It’s a classic trick question for the classic trickster basketball team. While New York’s Harlem neighborhood seems the obvious answer, it’s as wrong as guessing Jupiter.

The Globetrotters first called Chicago home, a fact you’d be hard-pressed to learn by traveling around the city. Most venues the team played in now exist only in memories.

Bronzeville’s Savoy Ballroom, the glitzy nightspot where the Globetrotters dribbled up and down the dance floor for decades, was paved over as a parking lot in the 1970s. The old armory gymnasium at South Giles Avenue and 35th Street, another frequent Globetrotters shoot-around court, now hosts the Chicago Military Academy.

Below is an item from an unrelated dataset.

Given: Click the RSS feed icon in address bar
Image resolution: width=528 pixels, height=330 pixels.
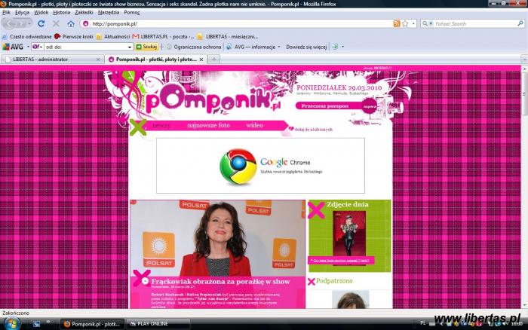Looking at the screenshot, I should click(397, 23).
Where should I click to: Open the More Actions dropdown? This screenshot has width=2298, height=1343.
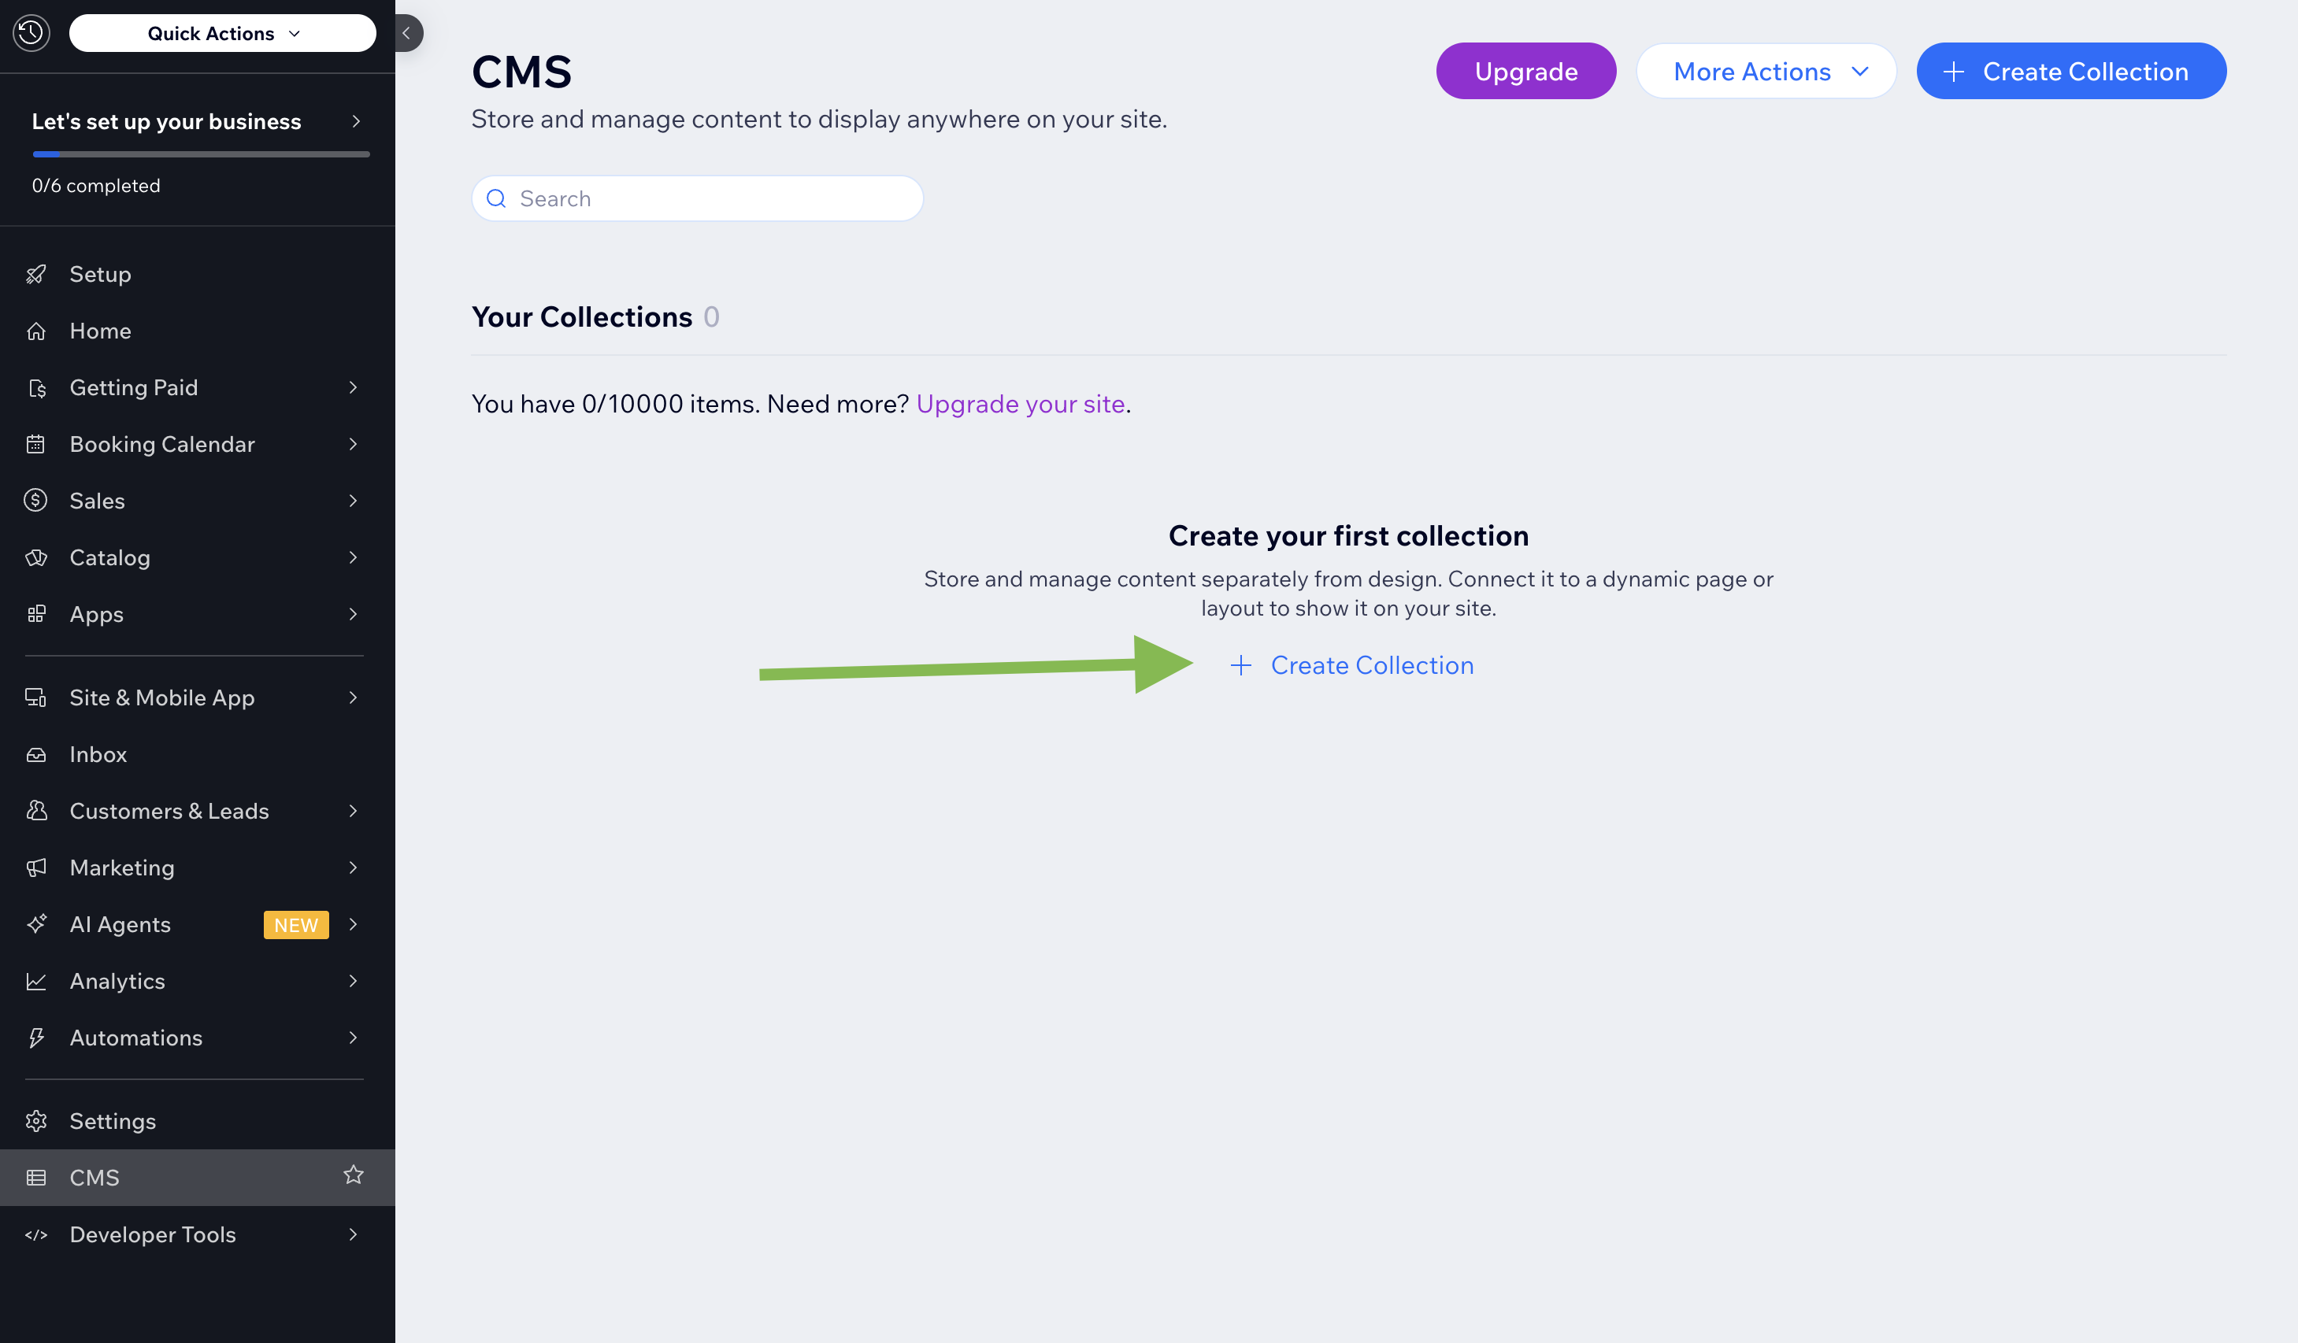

Chicago Stadium, where the team, in 1948 and 1949, defeated the all-white Minneapolis Lakers — then considered the best team in the world — met the wrecking ball in 1995.

Younger Chicagoans, especially, have no memory of the team’s rich hometown history.

“I didn’t know until I got on the team,” said Jermaine Brown, a 1998 Proviso West High School graduate who now plays with the Globetrotters.

Historical markers or not, the Globetrotters have never let up, taking their smooth and somewhat saccharine brand of basketball everywhere from Appalachia to Albania. And for nearly 40 years, the team always came home to the South Side.

In fact, this month marks the 80th anniversary of the Harlem Globetrotters’ first road game, which took place Jan. 7, 1927, in Hinckley, a town about 15 miles west of Aurora.

So goes the story, anyway.

“Pretty much the entire official version of how the Globetrotters started is baloney,” said Ben Green, author of “Spinning the Globe: The Rise, Fall, and Return to Greatness of the Harlem Globetrotters.”

Green said the team went through so many hands and changes, there’s really no way to determine when a “first game” occurred.

“The short version is that there was a black basketball team on the South Side, and they wanted to play outside of Chicago, and they needed a white face to book the team,” Green said.

That face belonged to Abe Saperstein, a London-born, Chicago-raised child of Polish immigrants, who transformed a group of former Wendell Phillips High School standouts into international barnstorming sensations. He didn’t create their playing style of mixing talent with showmanship, but he surely cultivated it.

It was also Saperstein, who in a bit of P.T. Barnum-like brilliance, added “Harlem” to the team’s name in the late 1920s to associate them with the famous neighborhood 800 miles away that was in the middle of its renaissance at that time.

“The guy was simply genius,” said Mannie Jackson, the former Fighting Illini starter and captain who graduated from the University of Illinois in 1960 and played for the Globetrotters before joining Honeywell, Inc.

In 1993, Jackson led a consortium that bought the Globetrotters and he’s now the team’s chief executive officer and chairman.

Jackson admitted that he, too, has a hard time separating fact from fiction in the team’s timeline — and he lived a part of it.

“I don’t know if [the 1927 Hinckley game] did or did not happen. Reports are very vague on it, but that’s history,” he said. “The concept though, of the Globetrotters traveling around in Saperstein’s old car, barnstorming games in any small town, is definitely true and accurate.

“And they were so good on and off the court, Chicago just fell in love with them.”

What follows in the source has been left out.